Team
This week we decided to have the video corrections finished by the end of the week before carnival. In order to do this, we focused on finishing up a couple things:
- Finishing and testing the frame matching algorithm to identify key frames within the user video
- Pipelining the data from when the video is taken until the corrections are made
- Creating UI pages to accommodate video capabilities
Kristina
With the data gathered from last week, I worked with Brian and Umang to identify the key points, or key frames, of each movement. For a lot of dance movements, especially in classical ballet which all of our chosen movements are taken from, there are positions that dancers move through every time which are important to perform the movement correctly. A dance teacher can easily identify and correct these positions that must always be hit when teaching a student. We take advantage of this aspect of dance in our frame matching algorithm in order to accommodate different speeds of videos and in our correction algorithm in order to give the user feedback. This is why you’ll probably hear us talk about “key frames” a lot when talking about this project. I also spent some time this week updating the UI to allow for video capture from the web camera. Unfortunately (for the time I have to work on capstone, fortunately for me personally!), Carnival weekend also means build week, so I had a lot less time this week to work on capstone since I was always out on midway building/wiring my booth. I didn’t get as much of the UI implemented as I would have hoped, so I will be focusing on that a lot more next week.
Brian
This week I finished working on the frame matching algorithm. Since last week I focused on finding the distance metrics that yielded the best and most intuitive results, and decided on a simple l2 distance metric, this week I used this metric to actually match the frames. I started by converting the video to its angle domain, and then scanning the video with the key frame, calculating the distance at each point. Then simply by taking the minimum of this distance, I found the frame the best matched the key frame.

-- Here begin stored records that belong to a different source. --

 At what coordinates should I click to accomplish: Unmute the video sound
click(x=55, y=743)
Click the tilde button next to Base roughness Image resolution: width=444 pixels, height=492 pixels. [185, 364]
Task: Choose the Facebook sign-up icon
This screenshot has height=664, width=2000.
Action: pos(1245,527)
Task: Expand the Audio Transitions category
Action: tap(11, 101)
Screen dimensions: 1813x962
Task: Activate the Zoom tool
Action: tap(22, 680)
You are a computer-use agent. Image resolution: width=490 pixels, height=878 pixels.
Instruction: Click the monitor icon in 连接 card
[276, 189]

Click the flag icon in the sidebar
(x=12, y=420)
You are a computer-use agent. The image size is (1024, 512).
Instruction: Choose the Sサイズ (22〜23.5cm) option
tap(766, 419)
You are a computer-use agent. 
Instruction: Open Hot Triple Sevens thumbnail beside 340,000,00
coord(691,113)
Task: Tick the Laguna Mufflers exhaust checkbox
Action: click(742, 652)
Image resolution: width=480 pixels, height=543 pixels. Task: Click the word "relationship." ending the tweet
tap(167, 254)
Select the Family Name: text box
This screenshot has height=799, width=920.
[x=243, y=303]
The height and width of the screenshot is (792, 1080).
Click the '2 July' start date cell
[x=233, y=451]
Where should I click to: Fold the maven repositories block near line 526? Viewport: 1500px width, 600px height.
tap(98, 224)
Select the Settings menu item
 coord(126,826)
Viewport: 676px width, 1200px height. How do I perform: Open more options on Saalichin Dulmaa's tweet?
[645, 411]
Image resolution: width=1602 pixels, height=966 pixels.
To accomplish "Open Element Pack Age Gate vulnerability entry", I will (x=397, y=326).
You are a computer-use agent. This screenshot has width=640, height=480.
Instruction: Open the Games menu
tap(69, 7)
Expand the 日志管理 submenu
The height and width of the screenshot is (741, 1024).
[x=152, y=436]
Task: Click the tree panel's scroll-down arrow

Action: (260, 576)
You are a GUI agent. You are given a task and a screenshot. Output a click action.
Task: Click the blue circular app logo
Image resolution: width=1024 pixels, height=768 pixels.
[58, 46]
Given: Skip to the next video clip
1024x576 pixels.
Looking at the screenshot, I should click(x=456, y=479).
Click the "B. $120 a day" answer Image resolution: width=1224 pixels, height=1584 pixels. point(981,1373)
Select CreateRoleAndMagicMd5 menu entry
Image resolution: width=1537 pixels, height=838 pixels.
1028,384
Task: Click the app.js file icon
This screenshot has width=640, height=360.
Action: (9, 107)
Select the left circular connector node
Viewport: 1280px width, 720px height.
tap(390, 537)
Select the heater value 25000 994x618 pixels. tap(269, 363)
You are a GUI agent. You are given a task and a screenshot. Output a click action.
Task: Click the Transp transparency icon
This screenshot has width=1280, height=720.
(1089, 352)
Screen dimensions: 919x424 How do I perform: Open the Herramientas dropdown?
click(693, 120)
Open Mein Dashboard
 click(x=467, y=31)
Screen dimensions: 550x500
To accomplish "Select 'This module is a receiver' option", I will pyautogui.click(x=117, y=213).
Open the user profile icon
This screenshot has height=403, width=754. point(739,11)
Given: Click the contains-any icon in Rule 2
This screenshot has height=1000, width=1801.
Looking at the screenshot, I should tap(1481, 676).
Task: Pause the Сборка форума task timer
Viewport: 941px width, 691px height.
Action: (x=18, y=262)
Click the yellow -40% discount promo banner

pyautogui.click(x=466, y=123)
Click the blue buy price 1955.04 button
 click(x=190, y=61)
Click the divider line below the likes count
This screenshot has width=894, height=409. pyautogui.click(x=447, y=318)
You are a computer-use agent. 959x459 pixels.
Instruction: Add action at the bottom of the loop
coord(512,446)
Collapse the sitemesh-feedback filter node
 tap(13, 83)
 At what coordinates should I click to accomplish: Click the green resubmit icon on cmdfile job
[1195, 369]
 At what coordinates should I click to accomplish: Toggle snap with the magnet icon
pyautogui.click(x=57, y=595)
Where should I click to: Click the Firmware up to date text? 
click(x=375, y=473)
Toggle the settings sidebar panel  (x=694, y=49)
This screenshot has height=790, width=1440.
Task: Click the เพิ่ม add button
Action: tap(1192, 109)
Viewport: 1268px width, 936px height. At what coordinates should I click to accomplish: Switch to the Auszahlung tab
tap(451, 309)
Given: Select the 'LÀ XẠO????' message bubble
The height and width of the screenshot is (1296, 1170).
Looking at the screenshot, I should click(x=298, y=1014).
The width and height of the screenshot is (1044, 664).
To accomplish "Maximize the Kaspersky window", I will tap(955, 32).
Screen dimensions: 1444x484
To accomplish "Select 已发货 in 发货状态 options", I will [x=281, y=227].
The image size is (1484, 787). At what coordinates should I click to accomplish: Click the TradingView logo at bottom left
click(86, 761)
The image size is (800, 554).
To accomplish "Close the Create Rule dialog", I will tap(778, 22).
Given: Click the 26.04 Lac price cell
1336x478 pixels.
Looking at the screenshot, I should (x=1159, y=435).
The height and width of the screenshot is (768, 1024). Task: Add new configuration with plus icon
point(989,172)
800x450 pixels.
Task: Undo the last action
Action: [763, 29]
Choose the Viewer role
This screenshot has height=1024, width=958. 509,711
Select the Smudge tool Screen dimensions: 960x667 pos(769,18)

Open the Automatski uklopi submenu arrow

This method, however, has the issue that it may detect a frame in any part of the video, and does not take into account when the frame is in the video. In order to correct this, I calculated the positions of the top k most similar frames, and then went through in temporal order to find the best earliest match. Given n key frames, I would run this algorithm n times, each time only giving the frames that the algorithm hadn’t seen yet as frames to match to the keyframe.
Manually testing this on the keypoints that Kristina identified, we had an extremely high success rate in detecting the proper pose within a video.
Umang
This week was a short one due to Carnival. I worked on getting a end to end video pipeline up. Given a mp4 video, I was able to ingest it into a format that can be fed into AlphaPose locally and then sent the resulting jsons to be frame matched with the ground truth (which I also helped create this week). The ground truth was the amalgam of pose estimates from different ground truth videos that Kristina captured (had to run this as a batch process before we started our pipeline so we would have access to the means and variances of the joints for a particular move). With the key frames identified (by Kristina), I was able to now provide corrections (after calling Brian’s frame matching algorithm); however, this process takes upwards of three minutes to run locally on my machine. As such, I need to explore ways to speed up the entire pipeline to optimize for our time metric.